### DATASET

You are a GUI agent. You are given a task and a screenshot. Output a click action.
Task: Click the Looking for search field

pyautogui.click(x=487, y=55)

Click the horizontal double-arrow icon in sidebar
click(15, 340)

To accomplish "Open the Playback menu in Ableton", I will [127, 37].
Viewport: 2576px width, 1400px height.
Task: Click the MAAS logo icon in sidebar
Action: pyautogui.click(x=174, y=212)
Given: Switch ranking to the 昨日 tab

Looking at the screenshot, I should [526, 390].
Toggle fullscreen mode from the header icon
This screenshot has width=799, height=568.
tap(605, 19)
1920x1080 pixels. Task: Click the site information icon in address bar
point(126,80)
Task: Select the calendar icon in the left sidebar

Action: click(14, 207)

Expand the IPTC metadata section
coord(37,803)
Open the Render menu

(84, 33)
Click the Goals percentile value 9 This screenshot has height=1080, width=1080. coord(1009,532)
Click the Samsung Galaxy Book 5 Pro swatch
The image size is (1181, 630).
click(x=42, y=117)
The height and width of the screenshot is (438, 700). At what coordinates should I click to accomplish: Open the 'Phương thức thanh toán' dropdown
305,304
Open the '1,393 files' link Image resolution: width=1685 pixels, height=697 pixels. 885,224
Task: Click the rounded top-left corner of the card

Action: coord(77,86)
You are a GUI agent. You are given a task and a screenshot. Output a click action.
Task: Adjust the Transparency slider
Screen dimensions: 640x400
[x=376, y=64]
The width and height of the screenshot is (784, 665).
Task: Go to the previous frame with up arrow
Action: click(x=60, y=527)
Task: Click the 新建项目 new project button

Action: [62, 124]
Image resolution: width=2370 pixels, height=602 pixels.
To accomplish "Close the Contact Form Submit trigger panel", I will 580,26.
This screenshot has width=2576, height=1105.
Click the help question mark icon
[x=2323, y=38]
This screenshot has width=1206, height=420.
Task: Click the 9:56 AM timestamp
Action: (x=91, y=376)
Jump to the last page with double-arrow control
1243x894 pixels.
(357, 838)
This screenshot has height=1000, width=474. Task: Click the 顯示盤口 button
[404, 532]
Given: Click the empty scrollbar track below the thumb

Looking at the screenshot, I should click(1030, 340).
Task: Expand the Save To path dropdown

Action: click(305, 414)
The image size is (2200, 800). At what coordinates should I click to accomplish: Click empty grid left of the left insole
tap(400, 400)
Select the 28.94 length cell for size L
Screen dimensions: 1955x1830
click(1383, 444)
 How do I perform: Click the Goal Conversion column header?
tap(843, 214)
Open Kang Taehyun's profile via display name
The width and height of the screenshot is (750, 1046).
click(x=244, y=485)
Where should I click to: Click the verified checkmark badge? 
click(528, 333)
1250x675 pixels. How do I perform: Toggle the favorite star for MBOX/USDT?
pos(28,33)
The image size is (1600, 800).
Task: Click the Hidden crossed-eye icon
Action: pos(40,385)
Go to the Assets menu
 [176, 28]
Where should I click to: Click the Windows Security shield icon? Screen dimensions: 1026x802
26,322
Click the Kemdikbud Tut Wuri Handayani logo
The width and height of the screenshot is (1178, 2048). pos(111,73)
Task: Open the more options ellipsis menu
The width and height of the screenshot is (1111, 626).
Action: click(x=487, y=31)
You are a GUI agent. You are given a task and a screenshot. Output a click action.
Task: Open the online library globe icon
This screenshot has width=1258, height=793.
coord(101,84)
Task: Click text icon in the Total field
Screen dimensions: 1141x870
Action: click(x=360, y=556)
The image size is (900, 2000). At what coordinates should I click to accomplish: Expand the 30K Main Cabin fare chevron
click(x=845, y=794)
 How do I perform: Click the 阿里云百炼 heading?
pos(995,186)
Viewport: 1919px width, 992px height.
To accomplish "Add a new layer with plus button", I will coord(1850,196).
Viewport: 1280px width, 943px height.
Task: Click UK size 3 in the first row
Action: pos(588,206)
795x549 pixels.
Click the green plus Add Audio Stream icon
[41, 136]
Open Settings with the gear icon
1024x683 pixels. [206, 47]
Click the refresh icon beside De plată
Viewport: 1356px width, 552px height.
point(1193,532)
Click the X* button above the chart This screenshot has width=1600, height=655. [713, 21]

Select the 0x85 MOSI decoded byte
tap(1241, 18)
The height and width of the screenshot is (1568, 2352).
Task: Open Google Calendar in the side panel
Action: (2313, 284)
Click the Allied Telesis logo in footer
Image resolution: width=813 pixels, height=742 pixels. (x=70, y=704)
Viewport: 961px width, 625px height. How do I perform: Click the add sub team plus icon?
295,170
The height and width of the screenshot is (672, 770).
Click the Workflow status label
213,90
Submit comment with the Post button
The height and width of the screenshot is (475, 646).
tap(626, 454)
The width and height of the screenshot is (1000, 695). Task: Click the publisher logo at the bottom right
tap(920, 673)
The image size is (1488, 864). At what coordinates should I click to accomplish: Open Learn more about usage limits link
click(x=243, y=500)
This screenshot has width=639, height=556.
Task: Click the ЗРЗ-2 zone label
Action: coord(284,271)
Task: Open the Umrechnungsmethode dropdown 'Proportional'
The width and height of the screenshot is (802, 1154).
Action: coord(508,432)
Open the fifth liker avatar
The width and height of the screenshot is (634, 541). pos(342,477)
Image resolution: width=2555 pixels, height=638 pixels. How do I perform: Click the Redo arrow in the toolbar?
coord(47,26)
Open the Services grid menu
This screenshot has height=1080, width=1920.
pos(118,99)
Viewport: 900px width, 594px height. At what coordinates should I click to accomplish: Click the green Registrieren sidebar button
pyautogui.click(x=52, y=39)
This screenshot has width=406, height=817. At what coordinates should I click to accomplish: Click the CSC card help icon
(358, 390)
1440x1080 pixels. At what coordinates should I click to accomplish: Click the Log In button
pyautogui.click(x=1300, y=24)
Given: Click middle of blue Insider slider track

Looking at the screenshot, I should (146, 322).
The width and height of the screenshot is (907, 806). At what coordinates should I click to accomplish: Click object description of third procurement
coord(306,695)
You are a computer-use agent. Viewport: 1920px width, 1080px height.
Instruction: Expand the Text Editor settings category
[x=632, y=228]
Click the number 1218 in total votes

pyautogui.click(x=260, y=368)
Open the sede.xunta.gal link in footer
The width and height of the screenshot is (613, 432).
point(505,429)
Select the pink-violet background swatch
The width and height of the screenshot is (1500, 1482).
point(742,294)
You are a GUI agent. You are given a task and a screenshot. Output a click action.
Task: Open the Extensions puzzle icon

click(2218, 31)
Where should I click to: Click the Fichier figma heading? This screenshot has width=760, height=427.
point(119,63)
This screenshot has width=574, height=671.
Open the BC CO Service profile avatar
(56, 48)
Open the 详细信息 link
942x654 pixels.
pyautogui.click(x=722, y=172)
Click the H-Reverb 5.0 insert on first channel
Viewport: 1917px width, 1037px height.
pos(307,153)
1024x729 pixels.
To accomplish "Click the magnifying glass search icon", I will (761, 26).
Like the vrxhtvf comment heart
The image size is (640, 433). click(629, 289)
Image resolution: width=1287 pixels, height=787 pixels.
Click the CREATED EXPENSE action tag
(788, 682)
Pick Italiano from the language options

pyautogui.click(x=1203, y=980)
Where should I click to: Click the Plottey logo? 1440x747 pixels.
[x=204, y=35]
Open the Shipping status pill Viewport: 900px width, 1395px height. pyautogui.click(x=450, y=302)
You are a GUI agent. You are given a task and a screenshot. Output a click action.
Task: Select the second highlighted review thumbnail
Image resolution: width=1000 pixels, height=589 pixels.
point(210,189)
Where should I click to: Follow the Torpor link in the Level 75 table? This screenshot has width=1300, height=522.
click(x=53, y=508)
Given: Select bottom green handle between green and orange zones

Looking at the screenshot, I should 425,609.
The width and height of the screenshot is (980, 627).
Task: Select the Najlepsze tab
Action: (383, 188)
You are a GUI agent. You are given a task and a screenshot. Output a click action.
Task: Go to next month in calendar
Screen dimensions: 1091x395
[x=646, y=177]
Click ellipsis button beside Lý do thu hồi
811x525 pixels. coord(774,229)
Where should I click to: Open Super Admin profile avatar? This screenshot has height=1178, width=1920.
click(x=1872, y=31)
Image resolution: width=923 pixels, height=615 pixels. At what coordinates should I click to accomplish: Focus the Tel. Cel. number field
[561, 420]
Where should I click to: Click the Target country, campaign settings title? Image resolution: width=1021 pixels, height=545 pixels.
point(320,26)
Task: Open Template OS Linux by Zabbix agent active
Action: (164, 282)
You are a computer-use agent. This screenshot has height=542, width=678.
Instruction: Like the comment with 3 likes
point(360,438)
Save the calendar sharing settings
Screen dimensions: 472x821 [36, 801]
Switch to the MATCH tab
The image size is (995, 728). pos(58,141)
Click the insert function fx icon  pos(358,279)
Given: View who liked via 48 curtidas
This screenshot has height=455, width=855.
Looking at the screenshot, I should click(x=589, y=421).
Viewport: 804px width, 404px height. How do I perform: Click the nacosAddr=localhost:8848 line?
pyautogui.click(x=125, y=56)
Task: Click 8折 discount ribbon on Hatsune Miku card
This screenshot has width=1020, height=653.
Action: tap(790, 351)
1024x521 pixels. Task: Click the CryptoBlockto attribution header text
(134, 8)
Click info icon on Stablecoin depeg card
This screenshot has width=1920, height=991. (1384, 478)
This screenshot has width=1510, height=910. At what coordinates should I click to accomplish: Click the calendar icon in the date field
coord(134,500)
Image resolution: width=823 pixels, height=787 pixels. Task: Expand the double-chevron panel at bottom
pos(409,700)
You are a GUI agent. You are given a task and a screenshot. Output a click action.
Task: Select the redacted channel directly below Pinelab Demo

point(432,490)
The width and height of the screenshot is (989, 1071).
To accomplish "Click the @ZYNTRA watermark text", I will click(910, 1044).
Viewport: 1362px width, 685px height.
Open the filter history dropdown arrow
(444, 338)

### EXERCISE AIM
Put the lines of the records, from the line with "Open the sede.xunta.gal link in footer" to the line with "point(210,189)", into a numbered list with blank lines left out.

### TASK OUTPUT
1. Open the sede.xunta.gal link in footer
2. The width and height of the screenshot is (613, 432).
3. point(505,429)
4. Select the pink-violet background swatch
5. The width and height of the screenshot is (1500, 1482).
6. point(742,294)
7. You are a GUI agent. You are given a task and a screenshot. Output a click action.
8. Task: Open the Extensions puzzle icon
9. click(2218, 31)
10. Where should I click to: Click the Fichier figma heading? This screenshot has width=760, height=427.
11. point(119,63)
12. This screenshot has width=574, height=671.
13. Open the BC CO Service profile avatar
14. (56, 48)
15. Open the 详细信息 link
16. 942x654 pixels.
17. pyautogui.click(x=722, y=172)
18. Click the H-Reverb 5.0 insert on first channel
19. Viewport: 1917px width, 1037px height.
20. pos(307,153)
21. 1024x729 pixels.
22. To accomplish "Click the magnifying glass search icon", I will (761, 26).
23. Like the vrxhtvf comment heart
24. The image size is (640, 433). click(629, 289)
25. Image resolution: width=1287 pixels, height=787 pixels.
26. Click the CREATED EXPENSE action tag
27. (788, 682)
28. Pick Italiano from the language options
29. pyautogui.click(x=1203, y=980)
30. Where should I click to: Click the Plottey logo? 1440x747 pixels.
31. [x=204, y=35]
32. Open the Shipping status pill Viewport: 900px width, 1395px height. pyautogui.click(x=450, y=302)
33. You are a GUI agent. You are given a task and a screenshot. Output a click action.
34. Task: Select the second highlighted review thumbnail
35. Image resolution: width=1000 pixels, height=589 pixels.
36. point(210,189)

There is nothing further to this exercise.